Update the data below by replacing "Paste clipboard icon" with "Paste from clipboard icon" wherever it occurs, leaving everything else unchanged.

[Records for locating words and elements]

•••

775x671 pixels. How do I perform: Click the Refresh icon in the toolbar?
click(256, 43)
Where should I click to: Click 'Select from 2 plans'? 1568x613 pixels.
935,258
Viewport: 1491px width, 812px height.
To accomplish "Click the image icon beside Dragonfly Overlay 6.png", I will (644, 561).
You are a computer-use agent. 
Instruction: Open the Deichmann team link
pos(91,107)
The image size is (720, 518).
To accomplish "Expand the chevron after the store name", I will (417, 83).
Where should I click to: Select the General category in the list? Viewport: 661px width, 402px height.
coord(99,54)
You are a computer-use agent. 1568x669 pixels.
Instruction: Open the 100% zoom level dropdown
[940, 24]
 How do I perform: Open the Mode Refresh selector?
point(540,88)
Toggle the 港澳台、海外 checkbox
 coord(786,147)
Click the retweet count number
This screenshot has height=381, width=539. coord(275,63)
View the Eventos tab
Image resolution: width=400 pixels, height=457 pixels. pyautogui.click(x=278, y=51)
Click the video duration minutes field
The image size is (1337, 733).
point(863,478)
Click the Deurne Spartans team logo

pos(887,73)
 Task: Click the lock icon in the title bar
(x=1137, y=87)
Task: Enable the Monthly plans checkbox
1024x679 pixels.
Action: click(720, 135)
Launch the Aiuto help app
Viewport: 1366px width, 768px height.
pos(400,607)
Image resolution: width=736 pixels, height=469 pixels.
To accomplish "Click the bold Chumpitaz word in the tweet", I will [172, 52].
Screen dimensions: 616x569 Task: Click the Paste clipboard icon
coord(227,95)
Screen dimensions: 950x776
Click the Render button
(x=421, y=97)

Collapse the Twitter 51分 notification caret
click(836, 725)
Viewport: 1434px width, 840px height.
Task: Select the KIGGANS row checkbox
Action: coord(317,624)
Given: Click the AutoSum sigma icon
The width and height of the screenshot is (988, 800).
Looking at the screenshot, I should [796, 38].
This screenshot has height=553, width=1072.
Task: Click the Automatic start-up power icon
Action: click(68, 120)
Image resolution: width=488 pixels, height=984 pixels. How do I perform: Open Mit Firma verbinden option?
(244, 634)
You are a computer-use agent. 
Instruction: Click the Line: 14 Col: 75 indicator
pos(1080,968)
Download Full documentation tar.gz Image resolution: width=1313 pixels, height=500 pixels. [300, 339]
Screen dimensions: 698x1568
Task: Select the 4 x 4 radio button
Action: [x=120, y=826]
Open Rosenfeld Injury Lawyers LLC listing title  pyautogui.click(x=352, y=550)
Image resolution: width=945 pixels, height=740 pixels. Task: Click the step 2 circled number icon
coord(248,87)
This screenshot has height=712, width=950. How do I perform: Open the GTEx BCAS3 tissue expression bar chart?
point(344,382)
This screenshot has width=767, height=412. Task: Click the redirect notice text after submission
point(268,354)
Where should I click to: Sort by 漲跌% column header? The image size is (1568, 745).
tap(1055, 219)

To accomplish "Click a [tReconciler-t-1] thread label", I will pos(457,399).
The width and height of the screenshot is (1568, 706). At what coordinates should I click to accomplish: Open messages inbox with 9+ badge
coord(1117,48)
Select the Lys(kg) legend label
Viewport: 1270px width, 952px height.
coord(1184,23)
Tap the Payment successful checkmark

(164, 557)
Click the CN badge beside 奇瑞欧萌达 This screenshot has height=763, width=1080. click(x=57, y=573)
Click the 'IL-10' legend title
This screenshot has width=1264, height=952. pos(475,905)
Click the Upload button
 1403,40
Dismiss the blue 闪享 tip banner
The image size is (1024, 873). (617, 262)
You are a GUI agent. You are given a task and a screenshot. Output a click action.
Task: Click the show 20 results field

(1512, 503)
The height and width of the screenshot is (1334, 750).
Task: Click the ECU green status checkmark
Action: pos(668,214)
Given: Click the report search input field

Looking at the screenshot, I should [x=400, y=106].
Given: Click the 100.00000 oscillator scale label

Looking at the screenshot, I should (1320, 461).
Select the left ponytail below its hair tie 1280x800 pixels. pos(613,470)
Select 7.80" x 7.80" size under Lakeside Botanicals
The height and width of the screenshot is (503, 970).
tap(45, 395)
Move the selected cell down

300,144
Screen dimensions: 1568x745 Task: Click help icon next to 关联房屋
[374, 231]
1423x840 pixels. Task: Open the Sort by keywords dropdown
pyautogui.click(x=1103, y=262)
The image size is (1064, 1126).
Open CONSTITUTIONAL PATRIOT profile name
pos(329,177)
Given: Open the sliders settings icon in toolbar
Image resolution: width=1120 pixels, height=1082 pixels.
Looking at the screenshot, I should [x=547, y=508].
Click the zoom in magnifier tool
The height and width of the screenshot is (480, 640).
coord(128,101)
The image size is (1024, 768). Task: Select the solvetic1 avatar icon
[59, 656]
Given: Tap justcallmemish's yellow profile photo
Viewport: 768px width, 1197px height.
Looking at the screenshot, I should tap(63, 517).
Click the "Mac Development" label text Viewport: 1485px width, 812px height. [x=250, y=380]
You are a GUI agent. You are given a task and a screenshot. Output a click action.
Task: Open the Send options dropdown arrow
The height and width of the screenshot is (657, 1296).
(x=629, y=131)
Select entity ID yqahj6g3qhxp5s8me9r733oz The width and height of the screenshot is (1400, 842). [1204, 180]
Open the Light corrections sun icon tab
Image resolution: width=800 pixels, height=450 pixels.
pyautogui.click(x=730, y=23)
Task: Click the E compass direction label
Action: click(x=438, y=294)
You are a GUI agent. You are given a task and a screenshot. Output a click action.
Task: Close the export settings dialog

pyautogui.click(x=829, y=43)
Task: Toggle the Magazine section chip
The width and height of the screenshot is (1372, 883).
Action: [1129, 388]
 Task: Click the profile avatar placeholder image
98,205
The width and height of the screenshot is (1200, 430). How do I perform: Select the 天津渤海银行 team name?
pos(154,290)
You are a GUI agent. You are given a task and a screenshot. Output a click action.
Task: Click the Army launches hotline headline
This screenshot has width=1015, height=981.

•••

The response:
775x671 pixels. How do I perform: Click the Refresh icon in the toolbar?
click(256, 43)
Where should I click to: Click 'Select from 2 plans'? 1568x613 pixels.
935,258
Viewport: 1491px width, 812px height.
To accomplish "Click the image icon beside Dragonfly Overlay 6.png", I will (644, 561).
You are a computer-use agent. 
Instruction: Open the Deichmann team link
pos(91,107)
The image size is (720, 518).
To accomplish "Expand the chevron after the store name", I will (417, 83).
Where should I click to: Select the General category in the list? Viewport: 661px width, 402px height.
coord(99,54)
You are a computer-use agent. 1568x669 pixels.
Instruction: Open the 100% zoom level dropdown
[940, 24]
 How do I perform: Open the Mode Refresh selector?
point(540,88)
Toggle the 港澳台、海外 checkbox
 coord(786,147)
Click the retweet count number
This screenshot has height=381, width=539. coord(275,63)
View the Eventos tab
Image resolution: width=400 pixels, height=457 pixels. pyautogui.click(x=278, y=51)
Click the video duration minutes field
The image size is (1337, 733).
point(863,478)
Click the Deurne Spartans team logo

pos(887,73)
 Task: Click the lock icon in the title bar
(x=1137, y=87)
Task: Enable the Monthly plans checkbox
1024x679 pixels.
Action: click(720, 135)
Launch the Aiuto help app
Viewport: 1366px width, 768px height.
pos(400,607)
Image resolution: width=736 pixels, height=469 pixels.
To accomplish "Click the bold Chumpitaz word in the tweet", I will [172, 52].
Screen dimensions: 616x569 Task: Click the Paste from clipboard icon
coord(227,95)
Screen dimensions: 950x776
Click the Render button
(x=421, y=97)

Collapse the Twitter 51分 notification caret
click(836, 725)
Viewport: 1434px width, 840px height.
Task: Select the KIGGANS row checkbox
Action: coord(317,624)
Given: Click the AutoSum sigma icon
The width and height of the screenshot is (988, 800).
Looking at the screenshot, I should [796, 38].
This screenshot has height=553, width=1072.
Task: Click the Automatic start-up power icon
Action: click(68, 120)
Image resolution: width=488 pixels, height=984 pixels. How do I perform: Open Mit Firma verbinden option?
(244, 634)
You are a computer-use agent. 
Instruction: Click the Line: 14 Col: 75 indicator
pos(1080,968)
Download Full documentation tar.gz Image resolution: width=1313 pixels, height=500 pixels. [300, 339]
Screen dimensions: 698x1568
Task: Select the 4 x 4 radio button
Action: [x=120, y=826]
Open Rosenfeld Injury Lawyers LLC listing title  pyautogui.click(x=352, y=550)
Image resolution: width=945 pixels, height=740 pixels. Task: Click the step 2 circled number icon
coord(248,87)
This screenshot has height=712, width=950. How do I perform: Open the GTEx BCAS3 tissue expression bar chart?
point(344,382)
This screenshot has width=767, height=412. Task: Click the redirect notice text after submission
point(268,354)
Where should I click to: Sort by 漲跌% column header? The image size is (1568, 745).
tap(1055, 219)

To accomplish "Click a [tReconciler-t-1] thread label", I will pos(457,399).
The width and height of the screenshot is (1568, 706). At what coordinates should I click to accomplish: Open messages inbox with 9+ badge
coord(1117,48)
Select the Lys(kg) legend label
Viewport: 1270px width, 952px height.
coord(1184,23)
Tap the Payment successful checkmark

(164, 557)
Click the CN badge beside 奇瑞欧萌达 This screenshot has height=763, width=1080. click(x=57, y=573)
Click the 'IL-10' legend title
This screenshot has width=1264, height=952. pos(475,905)
Click the Upload button
 1403,40
Dismiss the blue 闪享 tip banner
The image size is (1024, 873). (617, 262)
You are a GUI agent. You are given a task and a screenshot. Output a click action.
Task: Click the show 20 results field

(1512, 503)
The height and width of the screenshot is (1334, 750).
Task: Click the ECU green status checkmark
Action: pos(668,214)
Given: Click the report search input field

Looking at the screenshot, I should [x=400, y=106].
Given: Click the 100.00000 oscillator scale label

Looking at the screenshot, I should (1320, 461).
Select the left ponytail below its hair tie 1280x800 pixels. pos(613,470)
Select 7.80" x 7.80" size under Lakeside Botanicals
The height and width of the screenshot is (503, 970).
tap(45, 395)
Move the selected cell down

300,144
Screen dimensions: 1568x745 Task: Click help icon next to 关联房屋
[374, 231]
1423x840 pixels. Task: Open the Sort by keywords dropdown
pyautogui.click(x=1103, y=262)
The image size is (1064, 1126).
Open CONSTITUTIONAL PATRIOT profile name
pos(329,177)
Given: Open the sliders settings icon in toolbar
Image resolution: width=1120 pixels, height=1082 pixels.
Looking at the screenshot, I should [x=547, y=508].
Click the zoom in magnifier tool
The height and width of the screenshot is (480, 640).
coord(128,101)
The image size is (1024, 768). Task: Select the solvetic1 avatar icon
[59, 656]
Given: Tap justcallmemish's yellow profile photo
Viewport: 768px width, 1197px height.
Looking at the screenshot, I should tap(63, 517).
Click the "Mac Development" label text Viewport: 1485px width, 812px height. [x=250, y=380]
You are a GUI agent. You are given a task and a screenshot. Output a click action.
Task: Open the Send options dropdown arrow
The height and width of the screenshot is (657, 1296).
(x=629, y=131)
Select entity ID yqahj6g3qhxp5s8me9r733oz The width and height of the screenshot is (1400, 842). [1204, 180]
Open the Light corrections sun icon tab
Image resolution: width=800 pixels, height=450 pixels.
pyautogui.click(x=730, y=23)
Task: Click the E compass direction label
Action: click(x=438, y=294)
You are a GUI agent. You are given a task and a screenshot. Output a click action.
Task: Close the export settings dialog

pyautogui.click(x=829, y=43)
Task: Toggle the Magazine section chip
The width and height of the screenshot is (1372, 883).
Action: [1129, 388]
 Task: Click the profile avatar placeholder image
98,205
The width and height of the screenshot is (1200, 430). How do I perform: Select the 天津渤海银行 team name?
pos(154,290)
You are a GUI agent. You are given a task and a screenshot. Output a click action.
Task: Click the Army launches hotline headline
This screenshot has width=1015, height=981.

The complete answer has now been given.